Escape works similarly to MPEG-2; the next six bits contain the run (non-reversed), and the next 12 bits contain the level (non-reversed), offset by 2048. There'a always an EOB at the end of each block (as in MPEG-2), and there's never a block without a DC coefficient (also as in MPEG-2). All other codes are followed by the coefficient sign (again as in MPEG-2).
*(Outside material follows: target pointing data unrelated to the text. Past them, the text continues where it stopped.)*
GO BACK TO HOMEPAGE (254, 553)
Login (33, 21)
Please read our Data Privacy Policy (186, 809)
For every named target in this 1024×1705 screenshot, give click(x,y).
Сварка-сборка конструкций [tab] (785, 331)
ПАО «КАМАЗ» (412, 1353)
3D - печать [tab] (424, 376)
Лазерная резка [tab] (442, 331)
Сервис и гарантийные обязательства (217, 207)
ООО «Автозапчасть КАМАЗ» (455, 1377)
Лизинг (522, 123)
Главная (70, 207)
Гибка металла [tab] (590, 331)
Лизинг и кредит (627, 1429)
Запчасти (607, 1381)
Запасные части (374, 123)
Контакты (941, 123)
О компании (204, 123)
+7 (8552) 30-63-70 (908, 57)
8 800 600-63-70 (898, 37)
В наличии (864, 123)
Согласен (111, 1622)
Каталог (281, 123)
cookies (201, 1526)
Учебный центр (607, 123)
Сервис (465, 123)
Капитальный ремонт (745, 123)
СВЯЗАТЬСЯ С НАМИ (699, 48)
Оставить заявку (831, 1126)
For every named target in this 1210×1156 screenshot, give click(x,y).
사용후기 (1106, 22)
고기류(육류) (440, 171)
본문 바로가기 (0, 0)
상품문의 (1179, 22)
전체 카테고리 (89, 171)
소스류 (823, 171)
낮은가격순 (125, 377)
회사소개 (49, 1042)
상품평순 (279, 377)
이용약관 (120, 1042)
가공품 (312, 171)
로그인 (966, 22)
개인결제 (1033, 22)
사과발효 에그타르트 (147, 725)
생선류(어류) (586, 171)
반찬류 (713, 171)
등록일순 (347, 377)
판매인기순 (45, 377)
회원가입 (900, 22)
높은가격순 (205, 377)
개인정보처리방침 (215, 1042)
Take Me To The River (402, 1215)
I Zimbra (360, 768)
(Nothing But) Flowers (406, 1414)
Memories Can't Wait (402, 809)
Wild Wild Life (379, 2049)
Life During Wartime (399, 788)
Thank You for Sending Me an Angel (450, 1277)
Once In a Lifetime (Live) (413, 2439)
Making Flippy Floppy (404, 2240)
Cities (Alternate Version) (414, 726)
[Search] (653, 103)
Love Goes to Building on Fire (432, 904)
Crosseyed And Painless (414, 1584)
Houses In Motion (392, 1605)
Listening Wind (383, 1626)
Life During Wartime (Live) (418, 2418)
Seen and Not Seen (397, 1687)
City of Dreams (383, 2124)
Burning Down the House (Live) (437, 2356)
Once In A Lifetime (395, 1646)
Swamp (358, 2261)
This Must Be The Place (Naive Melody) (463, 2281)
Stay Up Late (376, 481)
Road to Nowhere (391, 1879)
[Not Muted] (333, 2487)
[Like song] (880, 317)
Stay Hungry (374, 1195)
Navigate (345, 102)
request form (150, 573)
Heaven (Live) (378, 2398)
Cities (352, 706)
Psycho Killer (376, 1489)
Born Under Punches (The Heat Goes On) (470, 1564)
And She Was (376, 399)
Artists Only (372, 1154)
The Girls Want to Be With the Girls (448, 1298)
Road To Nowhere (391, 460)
Alpha is coded as run-level too: first it has a codeword telling how many elements to skip (or whether this is end of block) and then a codeword for nonzero element, repeat.

Quantiser

Allowed quality levels:

 1, 2, 3, 4, 5, 6, 7, 8, 10, 12, 14, 16, 18, 20, 22, 24, 28, 32, 36, 40, 44, 48, 52, 56, 64, 72, 80, 88, 96, 104, 112

Provided quality is clipped to 99, also if it's less than 38 or odd then a nearest smaller value from default quality table is used instead.

Quantisation matrix:

  *, 16, 19, 22, 26, 27, 29, 34,
 16, 16, 22, 24, 27, 29, 34, 37,
 19, 22, 26, 27, 29, 34, 34, 38,
 22, 22, 26, 27, 29, 34, 37, 40,
 22, 26, 27, 29, 32, 35, 40, 48,
 26, 27, 29, 32, 35, 40, 48, 58,
 26, 27, 29, 34, 38, 46, 56, 69,
 27, 29, 35, 38, 46, 56, 69, 83

The DC quantizer is set to 16 no matter what; the other values are multiplied by (100 - quality). Each coefficient is multiplied with the corresponding quantization factor and then divided by 16 (no rounding), before the block goes to IDCT.

As an optimization, DC-only blocks are special-cased; all pixels in the block get exactly the value (dc + 4) >> 3.

Y'CbCr conversion uses BT.601 coefficients. Chroma positioning is center, as in MPEG-2.